At this stage, scepticism sets in. It’s hard to imagine many top fashion editors (Anna Wintour springs to mind) hurrying down to collect a bus pass. “Look!” she says, rooting through her purse. “It’s here, my freedom pass!” She waves it in the air happily, and dumps the whole lot on the floor.
Alexander is in Dublin to introduce the new collections from Italian sister brands Sportmax and Max Mara for whom she is a close associate and consultant. She says she hasn’t had a chance to see whether Irish women have much style, but “Andrea Corr always dresses well and John Rocha’s wife [Odette] always looks fantastic”.
She is smaller than she appears on TV, yet somehow a larger presence.
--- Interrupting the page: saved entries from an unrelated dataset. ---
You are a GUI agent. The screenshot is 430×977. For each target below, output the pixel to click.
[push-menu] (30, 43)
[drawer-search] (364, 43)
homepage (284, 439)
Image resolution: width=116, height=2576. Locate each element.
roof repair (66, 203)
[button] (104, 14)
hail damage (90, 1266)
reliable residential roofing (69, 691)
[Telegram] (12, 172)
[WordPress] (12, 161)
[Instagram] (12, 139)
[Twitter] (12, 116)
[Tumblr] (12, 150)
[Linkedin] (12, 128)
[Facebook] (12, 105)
She speaks slowly, with purpose, and each sentence peters out, rather than ending definitively, leaving you literally hanging onto every word.
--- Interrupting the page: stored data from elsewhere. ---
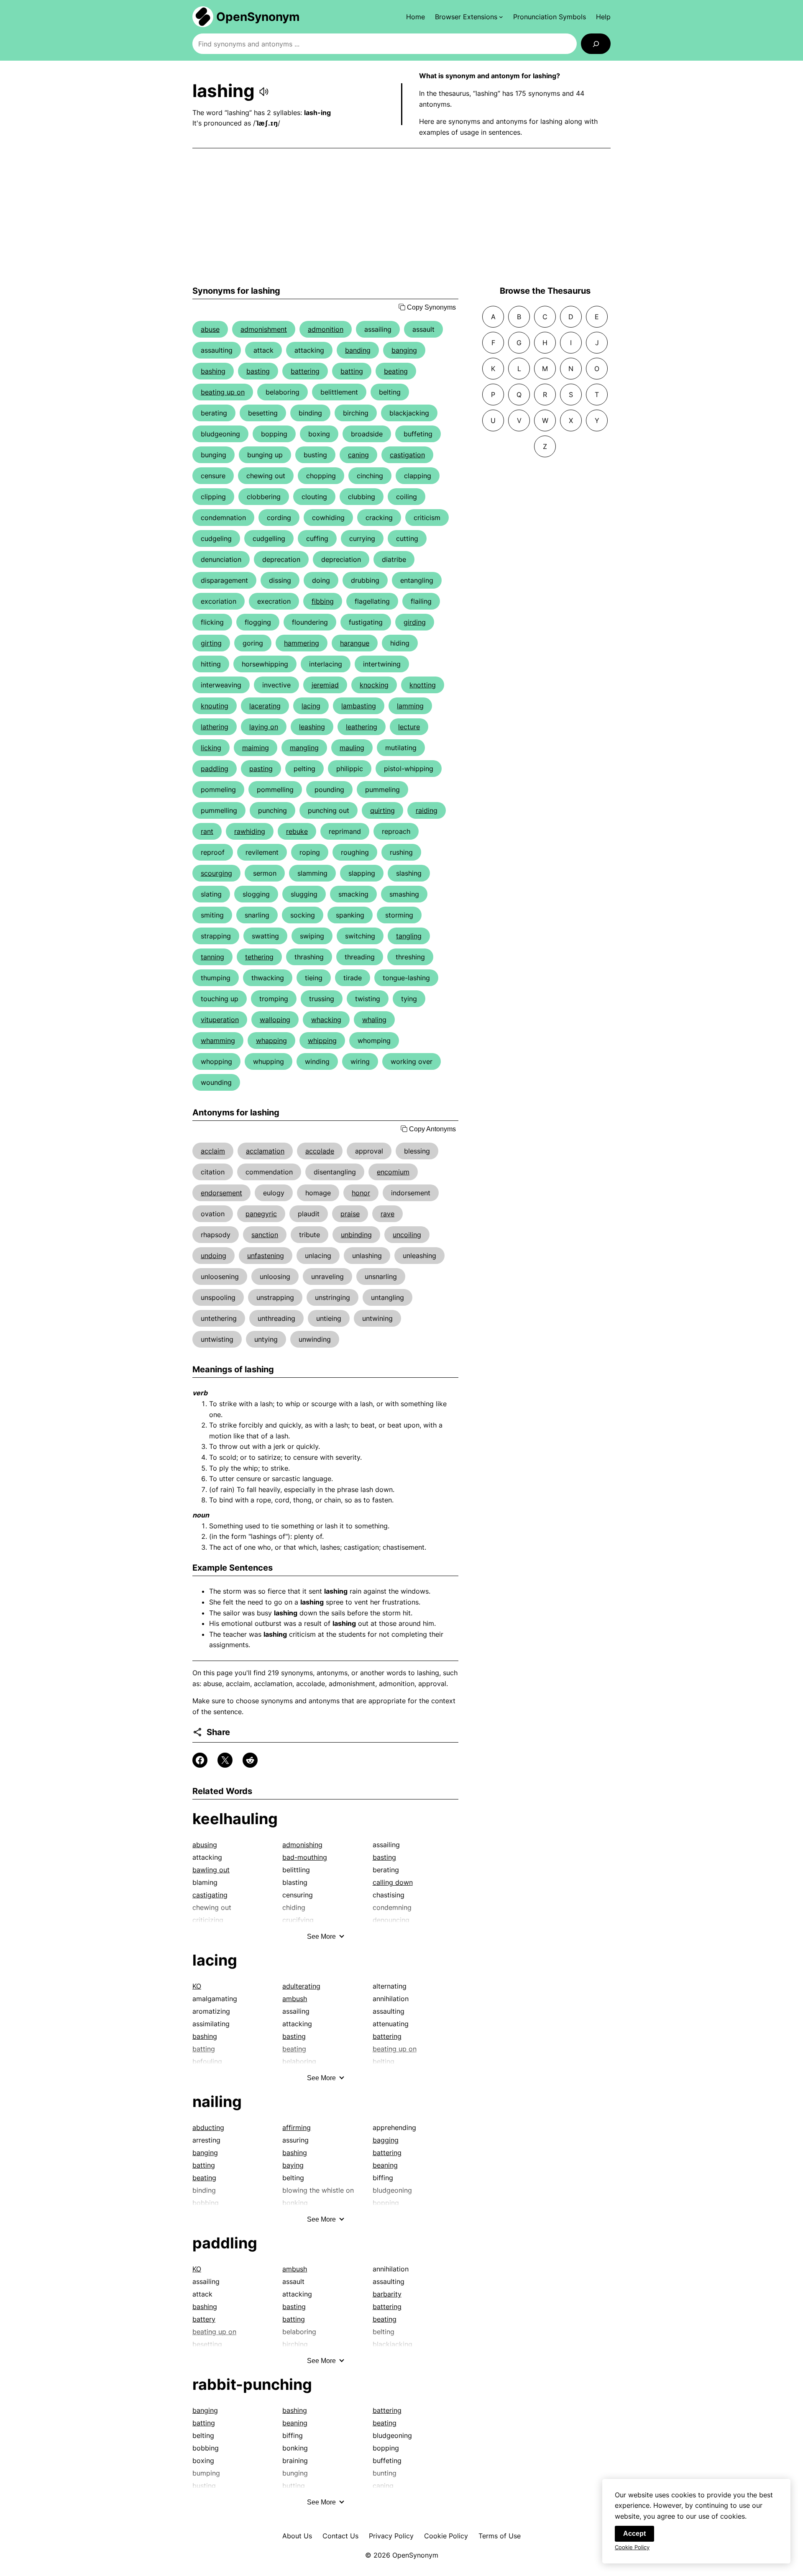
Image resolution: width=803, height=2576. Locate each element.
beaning (385, 2165)
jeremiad (325, 685)
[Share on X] (225, 1760)
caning (358, 455)
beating (396, 371)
She established herself early on in her career in the UK – which she came to from a position as fashion editor on the China Mail, a role she stepped into at the ripe age of 19 “or 20” (more on that later) – as a champion of the people, an advocate of the “real woman”, writing and talking about fashion for the 40- and 50-somethings who were otherwise being left behind.
“I started [answering readers’ fashion queries] at the Telegraph, I guess, when I was about 42,” she says. “I was very aware of how many magazines and newspapers really looked at fashion for pretty much the under-25s, and people my age, or older, felt very hard done by. Being able to answer their queries was quite liberating.
“I don’t think fashion is only for the young . . . it’s for everybody. And you can have fun with fashion, even if you’re 90 or 100. As long as you’re not making a fool of yourself, exposing too much flesh or wearing something too tight . . . but that can happen whether you’re 20 or 92. It’s about clothes that you look good in, feel good in and that make you happy.”
Alexander has always recommended that women shop on the high street, but surely a woman who counts some of the world’s top designers as friends and drops their last names when referring to them – Karl [Lagerfeld], John [Galliano], Yoji [Yamamoto] – buys her own clothes after-hours in Harrods with a personal shopper while sitting on a chaise longue and being served grapes by members of staff?